- [GIVEN DATA]:
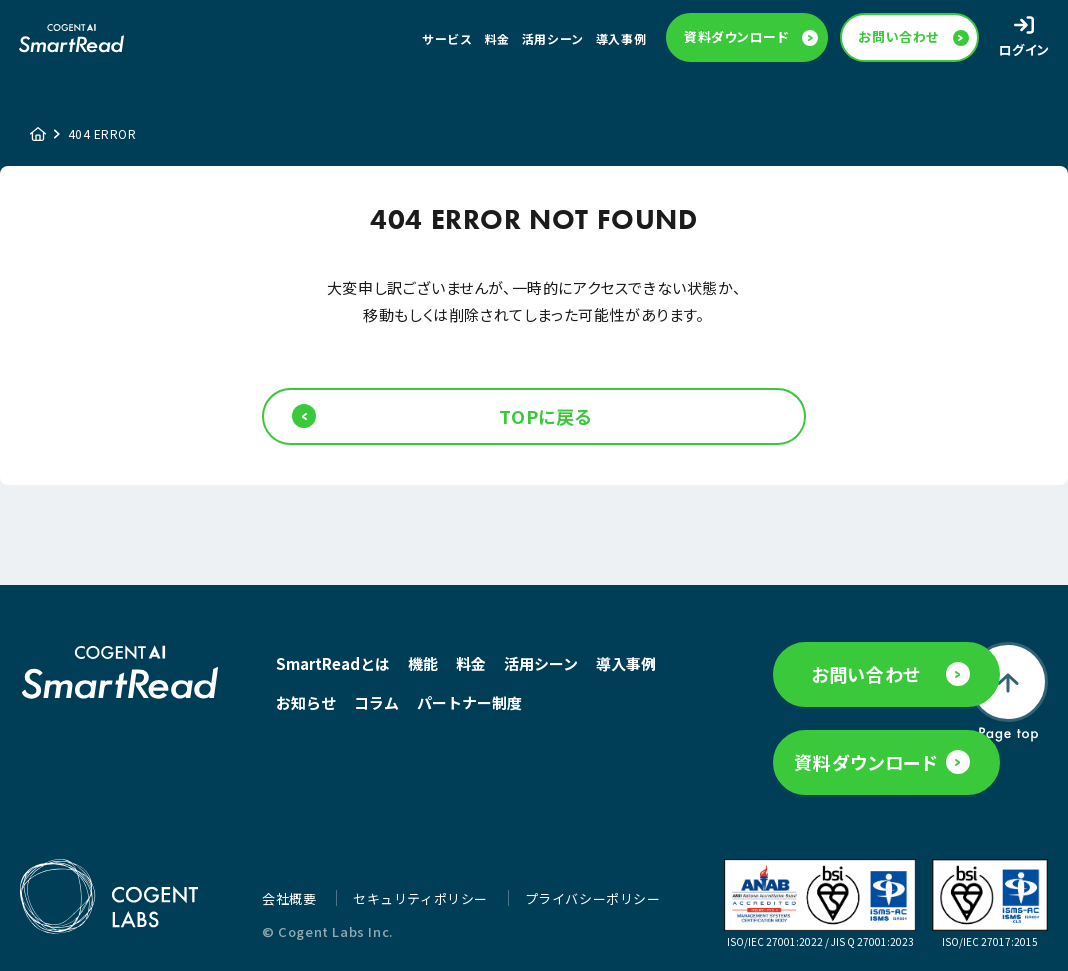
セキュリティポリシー (422, 898)
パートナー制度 (328, 750)
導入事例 (621, 41)
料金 (497, 41)
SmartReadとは (333, 672)
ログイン (1024, 52)
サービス (447, 41)
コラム (454, 711)
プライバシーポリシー (593, 898)
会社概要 (291, 898)
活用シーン (553, 41)
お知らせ (384, 711)
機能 (423, 672)
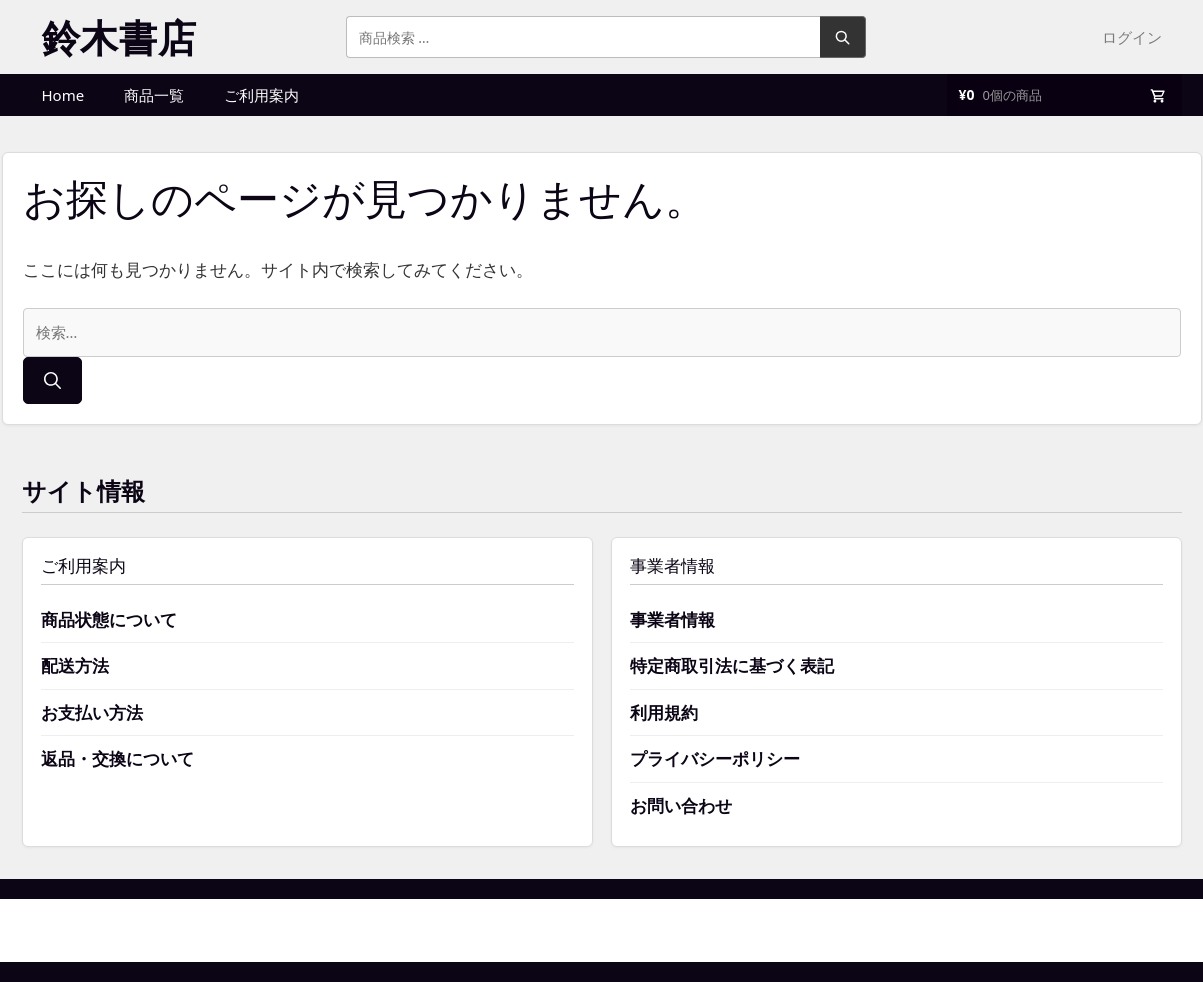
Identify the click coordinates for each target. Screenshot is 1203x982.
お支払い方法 (92, 712)
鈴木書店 (119, 37)
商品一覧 (154, 95)
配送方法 (75, 665)
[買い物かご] (1064, 95)
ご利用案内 (261, 95)
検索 (843, 37)
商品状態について (109, 619)
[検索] (52, 381)
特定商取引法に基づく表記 (732, 665)
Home (63, 95)
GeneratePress (700, 930)
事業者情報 (672, 619)
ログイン (1132, 37)
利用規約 (664, 712)
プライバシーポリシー (715, 758)
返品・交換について (117, 758)
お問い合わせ (681, 805)
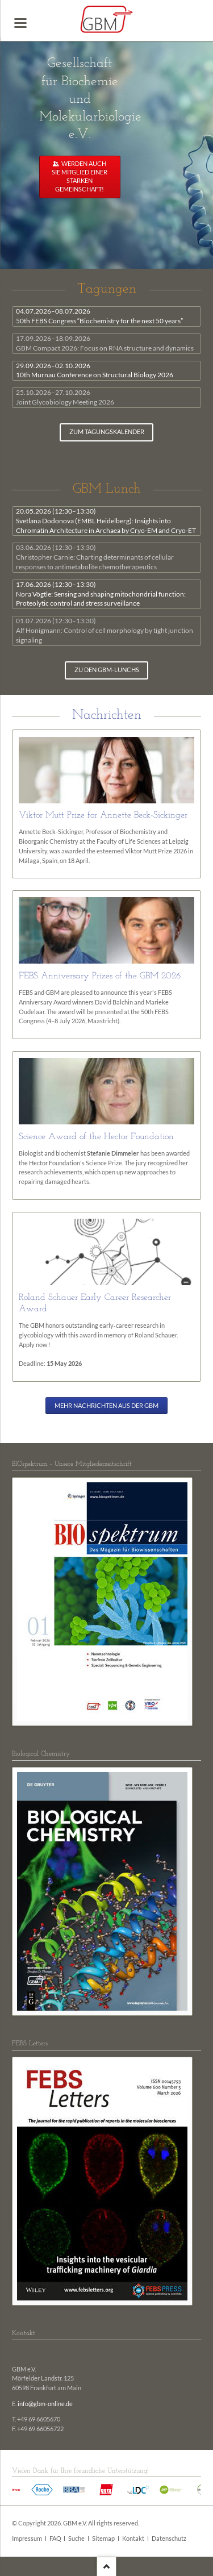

- [THE REQUEST]: Reproduce the records from the line containing "料金 (497, 41)" through the end of the records, substituting "サインイン" for "ログイン" and leaving everything else unchanged. Omit the pictures from the answer.

- [TASK OUTPUT]:
料金 (497, 41)
SmartReadとは (333, 672)
サインイン (1024, 52)
サービス (447, 41)
コラム (454, 711)
プライバシーポリシー (593, 898)
会社概要 (291, 898)
活用シーン (553, 41)
お知らせ (384, 711)
機能 (423, 672)
Identify the click coordinates for each target. Screenshot is 1203x982.
お支払い方法 (92, 712)
鈴木書店 (119, 37)
商品一覧 (154, 95)
配送方法 (75, 665)
[買い物かご] (1064, 95)
ご利用案内 (261, 95)
検索 (843, 37)
商品状態について (109, 619)
[検索] (52, 381)
特定商取引法に基づく表記 (732, 665)
Home (63, 95)
GeneratePress (700, 930)
事業者情報 (672, 619)
サインイン (1132, 37)
利用規約 (664, 712)
プライバシーポリシー (715, 758)
返品・交換について (117, 758)
お問い合わせ (681, 805)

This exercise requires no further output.